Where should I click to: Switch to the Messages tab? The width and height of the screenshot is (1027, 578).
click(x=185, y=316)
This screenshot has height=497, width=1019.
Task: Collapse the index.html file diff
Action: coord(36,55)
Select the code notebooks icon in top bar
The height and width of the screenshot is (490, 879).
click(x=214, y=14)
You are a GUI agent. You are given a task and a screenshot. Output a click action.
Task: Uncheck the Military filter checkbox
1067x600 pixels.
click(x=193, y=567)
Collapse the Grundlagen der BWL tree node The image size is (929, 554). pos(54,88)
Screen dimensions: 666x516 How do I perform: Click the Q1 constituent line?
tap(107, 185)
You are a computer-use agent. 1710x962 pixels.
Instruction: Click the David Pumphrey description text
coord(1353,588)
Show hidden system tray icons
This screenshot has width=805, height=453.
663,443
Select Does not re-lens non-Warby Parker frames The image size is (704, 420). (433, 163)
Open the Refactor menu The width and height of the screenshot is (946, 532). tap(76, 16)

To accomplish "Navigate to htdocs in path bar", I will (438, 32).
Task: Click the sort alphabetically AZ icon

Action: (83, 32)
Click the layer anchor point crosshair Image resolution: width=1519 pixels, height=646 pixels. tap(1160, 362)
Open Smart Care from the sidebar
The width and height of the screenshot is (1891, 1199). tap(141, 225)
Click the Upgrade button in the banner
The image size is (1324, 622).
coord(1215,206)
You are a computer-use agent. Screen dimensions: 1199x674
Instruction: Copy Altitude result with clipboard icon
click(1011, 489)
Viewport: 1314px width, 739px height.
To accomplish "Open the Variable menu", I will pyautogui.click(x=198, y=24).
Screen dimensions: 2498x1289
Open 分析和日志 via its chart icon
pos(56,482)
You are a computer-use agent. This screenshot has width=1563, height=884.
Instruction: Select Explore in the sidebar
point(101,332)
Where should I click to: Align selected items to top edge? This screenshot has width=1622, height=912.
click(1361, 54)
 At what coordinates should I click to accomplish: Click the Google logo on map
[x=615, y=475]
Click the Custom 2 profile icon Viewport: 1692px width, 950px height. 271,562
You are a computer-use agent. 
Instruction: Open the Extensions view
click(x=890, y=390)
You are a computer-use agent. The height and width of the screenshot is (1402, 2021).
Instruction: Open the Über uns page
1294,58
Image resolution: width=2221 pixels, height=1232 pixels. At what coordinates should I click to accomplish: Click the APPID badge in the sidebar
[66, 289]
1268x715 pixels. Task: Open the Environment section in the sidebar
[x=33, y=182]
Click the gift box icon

_ _ _

_Work instruction_:
A verbatim copy of all the entries above is requested.

_Solution to this problem_:
Where should I click to: Switch to the Messages tab? The width and height of the screenshot is (1027, 578).
click(x=185, y=316)
This screenshot has height=497, width=1019.
Task: Collapse the index.html file diff
Action: coord(36,55)
Select the code notebooks icon in top bar
The height and width of the screenshot is (490, 879).
click(x=214, y=14)
You are a GUI agent. You are given a task and a screenshot. Output a click action.
Task: Uncheck the Military filter checkbox
1067x600 pixels.
click(x=193, y=567)
Collapse the Grundlagen der BWL tree node The image size is (929, 554). pos(54,88)
Screen dimensions: 666x516 How do I perform: Click the Q1 constituent line?
tap(107, 185)
You are a computer-use agent. 1710x962 pixels.
Instruction: Click the David Pumphrey description text
coord(1353,588)
Show hidden system tray icons
This screenshot has width=805, height=453.
663,443
Select Does not re-lens non-Warby Parker frames The image size is (704, 420). (433, 163)
Open the Refactor menu The width and height of the screenshot is (946, 532). tap(76, 16)

To accomplish "Navigate to htdocs in path bar", I will (438, 32).
Task: Click the sort alphabetically AZ icon

Action: (83, 32)
Click the layer anchor point crosshair Image resolution: width=1519 pixels, height=646 pixels. tap(1160, 362)
Open Smart Care from the sidebar
The width and height of the screenshot is (1891, 1199). tap(141, 225)
Click the Upgrade button in the banner
The image size is (1324, 622).
coord(1215,206)
You are a computer-use agent. Screen dimensions: 1199x674
Instruction: Copy Altitude result with clipboard icon
click(1011, 489)
Viewport: 1314px width, 739px height.
To accomplish "Open the Variable menu", I will pyautogui.click(x=198, y=24).
Screen dimensions: 2498x1289
Open 分析和日志 via its chart icon
pos(56,482)
You are a computer-use agent. This screenshot has width=1563, height=884.
Instruction: Select Explore in the sidebar
point(101,332)
Where should I click to: Align selected items to top edge? This screenshot has width=1622, height=912.
click(1361, 54)
 At what coordinates should I click to accomplish: Click the Google logo on map
[x=615, y=475]
Click the Custom 2 profile icon Viewport: 1692px width, 950px height. 271,562
You are a computer-use agent. 
Instruction: Open the Extensions view
click(x=890, y=390)
You are a computer-use agent. The height and width of the screenshot is (1402, 2021).
Instruction: Open the Über uns page
1294,58
Image resolution: width=2221 pixels, height=1232 pixels. At what coordinates should I click to accomplish: Click the APPID badge in the sidebar
[66, 289]
1268x715 pixels. Task: Open the Environment section in the sidebar
[x=33, y=182]
Click the gift box icon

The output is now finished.